TASK: Only the lines from the beginning of the data below through the line containing "Given: View the" belong in the response, each copied exactly.

____________

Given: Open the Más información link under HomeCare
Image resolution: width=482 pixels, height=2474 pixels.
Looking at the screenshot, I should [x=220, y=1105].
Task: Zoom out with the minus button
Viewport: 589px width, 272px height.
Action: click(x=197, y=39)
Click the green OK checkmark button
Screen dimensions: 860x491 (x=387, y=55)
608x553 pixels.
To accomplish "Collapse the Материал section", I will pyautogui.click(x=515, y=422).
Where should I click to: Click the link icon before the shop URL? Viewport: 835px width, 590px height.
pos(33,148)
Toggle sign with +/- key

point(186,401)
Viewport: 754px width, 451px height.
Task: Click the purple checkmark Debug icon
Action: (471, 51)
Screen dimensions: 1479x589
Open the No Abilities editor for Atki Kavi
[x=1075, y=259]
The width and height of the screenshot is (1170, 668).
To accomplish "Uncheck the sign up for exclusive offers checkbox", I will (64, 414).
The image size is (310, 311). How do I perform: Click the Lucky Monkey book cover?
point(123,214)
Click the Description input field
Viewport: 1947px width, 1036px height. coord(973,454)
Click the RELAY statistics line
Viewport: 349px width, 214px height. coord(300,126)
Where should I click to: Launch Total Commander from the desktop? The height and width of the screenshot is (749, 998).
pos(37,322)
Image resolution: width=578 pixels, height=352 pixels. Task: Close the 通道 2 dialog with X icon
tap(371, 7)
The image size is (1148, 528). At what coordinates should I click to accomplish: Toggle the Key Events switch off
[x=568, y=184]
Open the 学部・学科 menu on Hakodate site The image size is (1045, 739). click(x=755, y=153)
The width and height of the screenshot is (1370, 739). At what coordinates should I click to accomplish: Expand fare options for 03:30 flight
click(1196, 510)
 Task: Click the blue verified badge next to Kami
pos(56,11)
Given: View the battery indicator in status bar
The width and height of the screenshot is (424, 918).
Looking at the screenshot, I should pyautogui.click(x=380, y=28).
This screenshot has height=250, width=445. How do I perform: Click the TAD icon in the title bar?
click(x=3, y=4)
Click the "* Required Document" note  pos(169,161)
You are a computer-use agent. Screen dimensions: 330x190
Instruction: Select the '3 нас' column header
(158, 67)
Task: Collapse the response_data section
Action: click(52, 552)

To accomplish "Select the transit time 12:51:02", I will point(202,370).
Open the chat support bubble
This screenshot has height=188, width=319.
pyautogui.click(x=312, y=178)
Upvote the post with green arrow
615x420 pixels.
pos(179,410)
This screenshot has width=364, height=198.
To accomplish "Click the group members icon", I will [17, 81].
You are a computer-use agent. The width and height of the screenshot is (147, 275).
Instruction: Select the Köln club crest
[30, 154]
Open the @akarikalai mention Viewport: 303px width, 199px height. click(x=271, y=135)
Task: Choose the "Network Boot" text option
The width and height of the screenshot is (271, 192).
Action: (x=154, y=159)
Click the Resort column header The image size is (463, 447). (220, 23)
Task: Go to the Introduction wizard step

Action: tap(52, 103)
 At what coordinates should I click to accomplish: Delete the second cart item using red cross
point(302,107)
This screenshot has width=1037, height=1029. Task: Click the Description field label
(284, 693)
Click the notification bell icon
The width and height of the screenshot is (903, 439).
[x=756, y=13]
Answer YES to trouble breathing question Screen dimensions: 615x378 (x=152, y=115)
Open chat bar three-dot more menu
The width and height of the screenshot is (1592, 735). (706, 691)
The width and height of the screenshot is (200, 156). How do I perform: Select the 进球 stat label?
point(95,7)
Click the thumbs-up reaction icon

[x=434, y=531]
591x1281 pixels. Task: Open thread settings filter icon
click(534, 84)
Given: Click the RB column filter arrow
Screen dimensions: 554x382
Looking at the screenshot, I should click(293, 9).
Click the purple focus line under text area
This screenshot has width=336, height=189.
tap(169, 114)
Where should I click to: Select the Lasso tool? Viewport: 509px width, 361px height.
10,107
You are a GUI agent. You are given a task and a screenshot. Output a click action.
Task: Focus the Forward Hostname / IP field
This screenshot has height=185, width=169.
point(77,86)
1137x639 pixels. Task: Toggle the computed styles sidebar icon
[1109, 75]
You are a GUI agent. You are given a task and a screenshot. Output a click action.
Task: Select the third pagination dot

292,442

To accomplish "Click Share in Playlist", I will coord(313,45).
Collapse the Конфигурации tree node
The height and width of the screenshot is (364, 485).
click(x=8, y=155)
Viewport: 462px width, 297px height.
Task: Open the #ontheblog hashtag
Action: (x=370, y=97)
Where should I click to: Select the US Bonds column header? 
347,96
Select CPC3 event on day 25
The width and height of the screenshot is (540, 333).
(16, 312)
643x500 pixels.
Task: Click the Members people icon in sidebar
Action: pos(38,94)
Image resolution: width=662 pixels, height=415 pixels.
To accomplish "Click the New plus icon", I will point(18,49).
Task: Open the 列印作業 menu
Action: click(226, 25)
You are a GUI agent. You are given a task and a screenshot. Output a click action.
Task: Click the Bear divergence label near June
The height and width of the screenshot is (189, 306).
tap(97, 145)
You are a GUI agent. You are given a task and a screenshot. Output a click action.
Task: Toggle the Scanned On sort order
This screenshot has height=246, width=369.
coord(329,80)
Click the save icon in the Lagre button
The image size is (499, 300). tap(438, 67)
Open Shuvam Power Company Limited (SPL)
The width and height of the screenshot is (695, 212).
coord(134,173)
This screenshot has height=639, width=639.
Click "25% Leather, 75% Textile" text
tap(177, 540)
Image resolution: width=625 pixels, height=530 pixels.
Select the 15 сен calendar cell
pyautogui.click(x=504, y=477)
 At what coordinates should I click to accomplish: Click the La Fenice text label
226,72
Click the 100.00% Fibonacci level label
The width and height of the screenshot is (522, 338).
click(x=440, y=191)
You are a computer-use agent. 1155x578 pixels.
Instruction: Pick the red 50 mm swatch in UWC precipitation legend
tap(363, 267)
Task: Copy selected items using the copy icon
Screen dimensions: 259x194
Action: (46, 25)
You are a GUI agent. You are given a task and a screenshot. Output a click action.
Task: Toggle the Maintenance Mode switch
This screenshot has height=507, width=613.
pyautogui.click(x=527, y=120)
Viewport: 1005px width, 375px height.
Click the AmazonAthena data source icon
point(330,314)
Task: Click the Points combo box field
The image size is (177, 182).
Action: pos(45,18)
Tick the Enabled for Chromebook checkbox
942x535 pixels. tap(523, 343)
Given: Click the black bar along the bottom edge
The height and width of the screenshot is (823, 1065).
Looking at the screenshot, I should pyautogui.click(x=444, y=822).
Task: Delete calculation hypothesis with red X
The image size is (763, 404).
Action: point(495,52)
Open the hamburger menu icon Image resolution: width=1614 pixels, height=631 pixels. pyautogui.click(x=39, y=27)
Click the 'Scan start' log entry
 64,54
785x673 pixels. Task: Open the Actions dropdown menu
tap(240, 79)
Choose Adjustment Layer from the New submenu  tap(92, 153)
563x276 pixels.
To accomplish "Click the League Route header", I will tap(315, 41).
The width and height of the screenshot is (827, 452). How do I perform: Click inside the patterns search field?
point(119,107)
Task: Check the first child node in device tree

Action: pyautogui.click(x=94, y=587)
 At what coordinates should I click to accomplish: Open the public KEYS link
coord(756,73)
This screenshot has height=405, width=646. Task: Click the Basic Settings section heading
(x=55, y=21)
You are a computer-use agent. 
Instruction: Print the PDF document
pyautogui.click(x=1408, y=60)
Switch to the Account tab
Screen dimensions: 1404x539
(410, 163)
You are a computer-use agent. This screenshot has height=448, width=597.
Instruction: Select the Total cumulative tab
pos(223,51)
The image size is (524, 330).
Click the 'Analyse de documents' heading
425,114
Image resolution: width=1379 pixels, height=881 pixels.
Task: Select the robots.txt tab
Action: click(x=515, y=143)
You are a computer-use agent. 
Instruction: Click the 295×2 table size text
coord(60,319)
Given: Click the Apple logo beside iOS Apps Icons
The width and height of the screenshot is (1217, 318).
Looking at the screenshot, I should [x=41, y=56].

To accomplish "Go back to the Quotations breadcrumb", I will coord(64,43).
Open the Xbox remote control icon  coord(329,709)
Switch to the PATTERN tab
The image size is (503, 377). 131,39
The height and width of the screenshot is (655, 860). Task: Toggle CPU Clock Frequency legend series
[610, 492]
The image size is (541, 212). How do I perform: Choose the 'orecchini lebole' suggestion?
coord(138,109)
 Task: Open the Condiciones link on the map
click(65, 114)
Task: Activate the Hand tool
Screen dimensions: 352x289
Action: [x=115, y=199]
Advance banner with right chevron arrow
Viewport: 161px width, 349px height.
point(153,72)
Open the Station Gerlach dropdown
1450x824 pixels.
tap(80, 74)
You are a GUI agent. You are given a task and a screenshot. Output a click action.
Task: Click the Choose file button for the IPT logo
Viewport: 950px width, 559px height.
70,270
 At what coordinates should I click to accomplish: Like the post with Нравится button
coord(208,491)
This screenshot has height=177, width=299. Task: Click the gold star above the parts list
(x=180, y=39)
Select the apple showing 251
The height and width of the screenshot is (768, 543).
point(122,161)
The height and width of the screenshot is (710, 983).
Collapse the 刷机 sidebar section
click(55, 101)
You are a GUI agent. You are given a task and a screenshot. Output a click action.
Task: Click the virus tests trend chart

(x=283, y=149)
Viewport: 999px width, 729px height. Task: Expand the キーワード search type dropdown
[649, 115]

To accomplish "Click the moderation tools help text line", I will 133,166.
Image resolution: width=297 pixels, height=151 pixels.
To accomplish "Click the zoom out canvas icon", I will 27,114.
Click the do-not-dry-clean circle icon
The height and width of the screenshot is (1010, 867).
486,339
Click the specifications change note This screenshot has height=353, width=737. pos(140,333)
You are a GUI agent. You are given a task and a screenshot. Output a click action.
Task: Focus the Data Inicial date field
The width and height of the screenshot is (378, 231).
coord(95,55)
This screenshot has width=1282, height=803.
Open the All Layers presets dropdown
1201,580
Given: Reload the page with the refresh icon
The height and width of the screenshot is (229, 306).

____________

EXPECTED ANSWER:
Given: Open the Más información link under HomeCare
Image resolution: width=482 pixels, height=2474 pixels.
Looking at the screenshot, I should [x=220, y=1105].
Task: Zoom out with the minus button
Viewport: 589px width, 272px height.
Action: click(x=197, y=39)
Click the green OK checkmark button
Screen dimensions: 860x491 (x=387, y=55)
608x553 pixels.
To accomplish "Collapse the Материал section", I will pyautogui.click(x=515, y=422).
Where should I click to: Click the link icon before the shop URL? Viewport: 835px width, 590px height.
pos(33,148)
Toggle sign with +/- key

point(186,401)
Viewport: 754px width, 451px height.
Task: Click the purple checkmark Debug icon
Action: (471, 51)
Screen dimensions: 1479x589
Open the No Abilities editor for Atki Kavi
[x=1075, y=259]
The width and height of the screenshot is (1170, 668).
To accomplish "Uncheck the sign up for exclusive offers checkbox", I will (64, 414).
The image size is (310, 311). How do I perform: Click the Lucky Monkey book cover?
point(123,214)
Click the Description input field
Viewport: 1947px width, 1036px height. coord(973,454)
Click the RELAY statistics line
Viewport: 349px width, 214px height. coord(300,126)
Where should I click to: Launch Total Commander from the desktop? The height and width of the screenshot is (749, 998).
pos(37,322)
Image resolution: width=578 pixels, height=352 pixels. Task: Close the 通道 2 dialog with X icon
tap(371, 7)
The image size is (1148, 528). At what coordinates should I click to accomplish: Toggle the Key Events switch off
[x=568, y=184]
Open the 学部・学科 menu on Hakodate site The image size is (1045, 739). click(x=755, y=153)
The width and height of the screenshot is (1370, 739). At what coordinates should I click to accomplish: Expand fare options for 03:30 flight
click(1196, 510)
 Task: Click the blue verified badge next to Kami
pos(56,11)
Given: View the battery indicator in status bar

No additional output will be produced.